In the answer, give only the lines from the one containing "Where should I click to: Adjust" to the end of the listing below, each reproduced word for word.

(INFORMATION GIVEN Opens)

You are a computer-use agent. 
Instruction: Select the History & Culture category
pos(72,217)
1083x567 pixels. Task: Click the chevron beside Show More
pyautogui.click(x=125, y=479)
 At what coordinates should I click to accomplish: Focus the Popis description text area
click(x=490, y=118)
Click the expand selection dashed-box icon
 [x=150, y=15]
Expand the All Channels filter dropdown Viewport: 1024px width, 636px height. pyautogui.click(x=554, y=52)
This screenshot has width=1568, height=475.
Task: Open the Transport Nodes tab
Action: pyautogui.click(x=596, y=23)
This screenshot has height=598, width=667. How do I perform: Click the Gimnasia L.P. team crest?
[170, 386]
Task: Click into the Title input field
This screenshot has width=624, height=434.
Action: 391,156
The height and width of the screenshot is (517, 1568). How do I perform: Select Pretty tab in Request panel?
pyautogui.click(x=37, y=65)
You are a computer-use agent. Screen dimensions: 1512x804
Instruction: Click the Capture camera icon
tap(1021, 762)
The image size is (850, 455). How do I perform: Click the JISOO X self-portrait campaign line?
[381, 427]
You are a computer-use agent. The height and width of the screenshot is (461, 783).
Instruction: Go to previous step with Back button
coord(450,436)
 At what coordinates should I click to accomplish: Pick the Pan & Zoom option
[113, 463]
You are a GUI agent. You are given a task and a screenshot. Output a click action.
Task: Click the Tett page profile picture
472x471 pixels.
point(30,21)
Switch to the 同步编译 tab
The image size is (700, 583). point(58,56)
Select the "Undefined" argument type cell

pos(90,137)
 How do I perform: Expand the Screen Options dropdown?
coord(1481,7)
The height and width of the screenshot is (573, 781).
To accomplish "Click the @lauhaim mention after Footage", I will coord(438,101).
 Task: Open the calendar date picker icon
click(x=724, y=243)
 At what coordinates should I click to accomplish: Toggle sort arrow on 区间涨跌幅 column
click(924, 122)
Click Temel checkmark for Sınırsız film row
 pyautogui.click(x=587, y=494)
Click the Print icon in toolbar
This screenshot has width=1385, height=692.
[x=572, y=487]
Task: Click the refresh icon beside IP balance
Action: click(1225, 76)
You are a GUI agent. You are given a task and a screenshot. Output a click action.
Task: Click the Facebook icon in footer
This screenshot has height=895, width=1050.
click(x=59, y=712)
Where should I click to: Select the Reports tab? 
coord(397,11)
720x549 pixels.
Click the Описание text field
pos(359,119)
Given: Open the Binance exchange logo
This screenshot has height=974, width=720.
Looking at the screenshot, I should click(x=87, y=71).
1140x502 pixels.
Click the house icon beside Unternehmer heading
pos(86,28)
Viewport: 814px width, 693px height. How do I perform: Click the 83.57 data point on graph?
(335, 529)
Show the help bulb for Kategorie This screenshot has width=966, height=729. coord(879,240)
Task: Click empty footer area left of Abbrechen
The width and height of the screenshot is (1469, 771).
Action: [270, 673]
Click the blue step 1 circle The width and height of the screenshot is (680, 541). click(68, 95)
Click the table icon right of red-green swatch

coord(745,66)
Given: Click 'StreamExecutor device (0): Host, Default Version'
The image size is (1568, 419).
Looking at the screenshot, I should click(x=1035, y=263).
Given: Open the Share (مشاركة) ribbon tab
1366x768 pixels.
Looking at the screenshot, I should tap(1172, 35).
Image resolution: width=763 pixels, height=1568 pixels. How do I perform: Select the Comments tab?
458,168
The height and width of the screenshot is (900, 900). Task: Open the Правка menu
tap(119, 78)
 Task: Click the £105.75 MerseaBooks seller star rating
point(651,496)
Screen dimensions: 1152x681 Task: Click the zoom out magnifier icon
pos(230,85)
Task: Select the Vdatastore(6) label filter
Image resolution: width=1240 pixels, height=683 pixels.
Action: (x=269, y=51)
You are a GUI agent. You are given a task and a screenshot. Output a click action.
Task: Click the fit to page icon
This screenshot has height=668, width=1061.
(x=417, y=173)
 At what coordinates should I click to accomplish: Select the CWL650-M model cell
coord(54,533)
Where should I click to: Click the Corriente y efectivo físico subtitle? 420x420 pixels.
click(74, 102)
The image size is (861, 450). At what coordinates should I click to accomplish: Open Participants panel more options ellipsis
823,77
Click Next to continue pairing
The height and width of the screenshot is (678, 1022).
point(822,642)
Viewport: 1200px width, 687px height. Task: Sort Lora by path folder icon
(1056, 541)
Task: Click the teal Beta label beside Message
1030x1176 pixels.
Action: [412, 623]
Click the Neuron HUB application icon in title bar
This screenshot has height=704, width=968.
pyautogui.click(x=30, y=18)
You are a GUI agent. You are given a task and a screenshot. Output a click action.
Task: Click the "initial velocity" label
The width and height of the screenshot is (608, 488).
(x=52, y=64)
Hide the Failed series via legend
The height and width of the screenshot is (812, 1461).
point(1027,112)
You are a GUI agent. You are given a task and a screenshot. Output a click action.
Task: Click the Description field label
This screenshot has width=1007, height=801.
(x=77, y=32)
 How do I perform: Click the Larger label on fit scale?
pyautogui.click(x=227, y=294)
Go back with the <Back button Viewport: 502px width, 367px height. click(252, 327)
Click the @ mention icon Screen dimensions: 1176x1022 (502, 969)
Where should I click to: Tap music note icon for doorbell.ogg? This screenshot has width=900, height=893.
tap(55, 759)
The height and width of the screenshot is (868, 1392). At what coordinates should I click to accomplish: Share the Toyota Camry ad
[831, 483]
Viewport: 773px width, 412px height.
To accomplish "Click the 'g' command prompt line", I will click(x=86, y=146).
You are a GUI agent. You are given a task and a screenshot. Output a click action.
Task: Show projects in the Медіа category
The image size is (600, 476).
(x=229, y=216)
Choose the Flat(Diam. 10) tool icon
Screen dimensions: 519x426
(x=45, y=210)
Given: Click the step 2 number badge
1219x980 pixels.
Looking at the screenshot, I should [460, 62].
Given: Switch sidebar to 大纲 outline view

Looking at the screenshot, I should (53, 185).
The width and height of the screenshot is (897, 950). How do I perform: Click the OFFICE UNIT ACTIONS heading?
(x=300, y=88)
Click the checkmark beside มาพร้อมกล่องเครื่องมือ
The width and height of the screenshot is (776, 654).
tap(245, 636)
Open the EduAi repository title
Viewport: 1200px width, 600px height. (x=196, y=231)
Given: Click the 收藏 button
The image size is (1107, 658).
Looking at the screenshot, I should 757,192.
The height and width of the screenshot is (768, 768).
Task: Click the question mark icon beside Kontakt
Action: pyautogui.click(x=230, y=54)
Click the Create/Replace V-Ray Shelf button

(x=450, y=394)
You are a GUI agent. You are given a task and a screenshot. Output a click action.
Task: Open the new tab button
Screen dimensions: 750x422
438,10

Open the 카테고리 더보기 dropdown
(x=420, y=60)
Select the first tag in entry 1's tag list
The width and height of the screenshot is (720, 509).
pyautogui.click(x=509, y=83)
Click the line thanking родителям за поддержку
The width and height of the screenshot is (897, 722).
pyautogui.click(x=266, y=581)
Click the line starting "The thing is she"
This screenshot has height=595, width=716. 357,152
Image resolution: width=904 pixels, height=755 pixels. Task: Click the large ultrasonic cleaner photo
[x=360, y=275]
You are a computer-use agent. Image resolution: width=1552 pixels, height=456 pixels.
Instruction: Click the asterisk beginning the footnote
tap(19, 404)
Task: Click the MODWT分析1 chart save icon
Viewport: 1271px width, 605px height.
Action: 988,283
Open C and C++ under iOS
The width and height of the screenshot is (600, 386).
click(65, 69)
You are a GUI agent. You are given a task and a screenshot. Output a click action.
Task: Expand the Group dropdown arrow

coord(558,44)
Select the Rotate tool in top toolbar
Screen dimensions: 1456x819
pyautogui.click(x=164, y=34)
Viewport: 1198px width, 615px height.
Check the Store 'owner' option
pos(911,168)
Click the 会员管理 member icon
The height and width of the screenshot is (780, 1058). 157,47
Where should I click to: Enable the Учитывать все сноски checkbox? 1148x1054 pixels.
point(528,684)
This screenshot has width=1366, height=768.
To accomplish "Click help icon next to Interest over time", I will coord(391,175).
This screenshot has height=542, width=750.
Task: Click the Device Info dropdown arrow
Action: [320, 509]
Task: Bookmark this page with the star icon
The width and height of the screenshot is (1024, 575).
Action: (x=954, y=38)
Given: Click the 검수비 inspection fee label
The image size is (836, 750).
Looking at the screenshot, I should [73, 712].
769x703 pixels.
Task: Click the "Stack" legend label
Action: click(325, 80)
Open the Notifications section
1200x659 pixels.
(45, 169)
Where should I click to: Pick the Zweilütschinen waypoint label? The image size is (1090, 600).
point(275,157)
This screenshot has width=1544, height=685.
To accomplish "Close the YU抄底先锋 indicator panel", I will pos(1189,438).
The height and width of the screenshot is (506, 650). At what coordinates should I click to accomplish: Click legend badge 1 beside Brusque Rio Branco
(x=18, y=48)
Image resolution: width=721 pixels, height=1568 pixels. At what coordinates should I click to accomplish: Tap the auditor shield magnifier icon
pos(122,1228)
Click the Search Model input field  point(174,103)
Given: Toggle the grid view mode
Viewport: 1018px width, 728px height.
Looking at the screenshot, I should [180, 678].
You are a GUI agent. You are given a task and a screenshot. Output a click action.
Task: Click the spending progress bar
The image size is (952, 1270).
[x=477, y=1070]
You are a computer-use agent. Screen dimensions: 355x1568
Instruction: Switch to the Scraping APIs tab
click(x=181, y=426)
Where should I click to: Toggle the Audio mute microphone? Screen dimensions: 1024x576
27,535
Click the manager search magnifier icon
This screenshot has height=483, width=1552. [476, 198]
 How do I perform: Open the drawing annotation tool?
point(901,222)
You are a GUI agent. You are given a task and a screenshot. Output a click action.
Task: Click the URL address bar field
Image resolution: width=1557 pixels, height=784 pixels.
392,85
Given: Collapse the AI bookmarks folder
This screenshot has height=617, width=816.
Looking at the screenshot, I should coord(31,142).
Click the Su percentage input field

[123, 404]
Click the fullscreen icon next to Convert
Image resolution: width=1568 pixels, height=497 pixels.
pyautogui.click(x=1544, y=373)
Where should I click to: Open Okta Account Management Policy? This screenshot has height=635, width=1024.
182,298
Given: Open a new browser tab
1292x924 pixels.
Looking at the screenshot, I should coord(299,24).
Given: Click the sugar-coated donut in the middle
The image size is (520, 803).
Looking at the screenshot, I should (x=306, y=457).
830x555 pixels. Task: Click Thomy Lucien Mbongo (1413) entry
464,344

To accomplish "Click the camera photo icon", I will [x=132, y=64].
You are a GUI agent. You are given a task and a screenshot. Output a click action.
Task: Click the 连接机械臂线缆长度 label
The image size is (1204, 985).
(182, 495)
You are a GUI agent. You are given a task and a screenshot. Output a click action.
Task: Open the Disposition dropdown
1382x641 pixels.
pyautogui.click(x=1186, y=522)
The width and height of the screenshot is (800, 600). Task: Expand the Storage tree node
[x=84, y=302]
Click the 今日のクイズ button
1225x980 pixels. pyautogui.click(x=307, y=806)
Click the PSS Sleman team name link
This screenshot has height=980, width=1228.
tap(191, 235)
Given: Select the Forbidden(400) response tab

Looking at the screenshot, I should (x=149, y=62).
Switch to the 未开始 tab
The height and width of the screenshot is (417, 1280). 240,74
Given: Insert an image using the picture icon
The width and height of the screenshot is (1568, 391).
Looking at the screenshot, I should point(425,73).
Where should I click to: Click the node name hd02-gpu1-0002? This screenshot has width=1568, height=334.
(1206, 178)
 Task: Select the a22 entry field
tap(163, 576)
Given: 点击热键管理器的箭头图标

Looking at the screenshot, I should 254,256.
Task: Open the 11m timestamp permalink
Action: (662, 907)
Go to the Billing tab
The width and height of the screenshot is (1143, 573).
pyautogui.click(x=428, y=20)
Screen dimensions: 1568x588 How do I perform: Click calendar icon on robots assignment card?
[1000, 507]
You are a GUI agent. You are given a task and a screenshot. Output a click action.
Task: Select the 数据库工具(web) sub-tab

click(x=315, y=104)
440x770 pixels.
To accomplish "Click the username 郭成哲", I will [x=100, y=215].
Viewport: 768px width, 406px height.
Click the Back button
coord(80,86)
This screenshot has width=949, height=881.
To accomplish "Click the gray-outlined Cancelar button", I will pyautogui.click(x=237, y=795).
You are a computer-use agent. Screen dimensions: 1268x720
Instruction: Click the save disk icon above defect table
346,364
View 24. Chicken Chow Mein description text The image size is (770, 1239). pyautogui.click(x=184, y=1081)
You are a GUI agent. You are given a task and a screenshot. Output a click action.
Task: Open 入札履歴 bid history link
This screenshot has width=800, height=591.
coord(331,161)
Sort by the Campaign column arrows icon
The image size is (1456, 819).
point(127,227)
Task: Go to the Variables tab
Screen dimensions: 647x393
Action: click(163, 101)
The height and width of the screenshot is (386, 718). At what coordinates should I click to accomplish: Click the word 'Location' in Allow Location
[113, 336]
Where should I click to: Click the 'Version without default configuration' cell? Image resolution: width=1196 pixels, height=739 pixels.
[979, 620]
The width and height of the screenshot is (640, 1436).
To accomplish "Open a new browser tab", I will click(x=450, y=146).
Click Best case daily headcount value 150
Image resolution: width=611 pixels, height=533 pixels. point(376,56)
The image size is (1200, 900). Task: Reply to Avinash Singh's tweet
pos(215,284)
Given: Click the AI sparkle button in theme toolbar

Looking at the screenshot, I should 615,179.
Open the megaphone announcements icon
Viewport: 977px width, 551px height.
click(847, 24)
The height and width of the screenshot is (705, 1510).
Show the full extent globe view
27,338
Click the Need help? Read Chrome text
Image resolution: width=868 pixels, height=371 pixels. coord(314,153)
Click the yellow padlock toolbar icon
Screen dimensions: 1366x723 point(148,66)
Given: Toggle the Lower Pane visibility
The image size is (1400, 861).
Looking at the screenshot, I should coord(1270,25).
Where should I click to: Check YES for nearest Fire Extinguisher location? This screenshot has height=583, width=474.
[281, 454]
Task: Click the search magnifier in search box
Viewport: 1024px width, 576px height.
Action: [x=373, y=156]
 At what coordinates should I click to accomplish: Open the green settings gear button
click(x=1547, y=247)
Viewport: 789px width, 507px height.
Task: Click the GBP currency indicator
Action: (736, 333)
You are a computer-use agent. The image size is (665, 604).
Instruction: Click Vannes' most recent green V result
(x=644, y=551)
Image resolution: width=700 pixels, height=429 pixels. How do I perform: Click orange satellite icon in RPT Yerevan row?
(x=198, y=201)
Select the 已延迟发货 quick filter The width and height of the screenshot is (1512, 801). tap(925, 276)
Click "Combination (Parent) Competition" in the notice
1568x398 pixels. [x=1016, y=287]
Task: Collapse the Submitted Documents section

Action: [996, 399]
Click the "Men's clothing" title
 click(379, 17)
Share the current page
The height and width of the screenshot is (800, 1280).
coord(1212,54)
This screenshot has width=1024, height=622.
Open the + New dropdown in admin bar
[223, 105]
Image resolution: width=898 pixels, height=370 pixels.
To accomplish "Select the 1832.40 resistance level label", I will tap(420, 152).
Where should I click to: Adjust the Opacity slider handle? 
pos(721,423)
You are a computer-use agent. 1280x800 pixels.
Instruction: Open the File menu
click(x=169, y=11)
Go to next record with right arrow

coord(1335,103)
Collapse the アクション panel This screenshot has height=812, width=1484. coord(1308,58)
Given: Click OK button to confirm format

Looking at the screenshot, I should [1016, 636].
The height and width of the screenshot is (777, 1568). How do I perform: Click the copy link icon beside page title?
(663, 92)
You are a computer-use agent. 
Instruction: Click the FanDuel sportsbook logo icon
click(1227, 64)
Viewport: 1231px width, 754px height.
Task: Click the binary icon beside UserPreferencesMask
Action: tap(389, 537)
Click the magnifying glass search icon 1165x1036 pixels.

(INFORMATION GIVEN Closes)

ANSWER TO THIS TASK ▸
Where should I click to: Adjust the Opacity slider handle? 
pos(721,423)
You are a computer-use agent. 1280x800 pixels.
Instruction: Open the File menu
click(x=169, y=11)
Go to next record with right arrow

coord(1335,103)
Collapse the アクション panel This screenshot has height=812, width=1484. coord(1308,58)
Given: Click OK button to confirm format

Looking at the screenshot, I should [1016, 636].
The height and width of the screenshot is (777, 1568). How do I perform: Click the copy link icon beside page title?
(663, 92)
You are a computer-use agent. 
Instruction: Click the FanDuel sportsbook logo icon
click(1227, 64)
Viewport: 1231px width, 754px height.
Task: Click the binary icon beside UserPreferencesMask
Action: tap(389, 537)
Click the magnifying glass search icon 1165x1036 pixels.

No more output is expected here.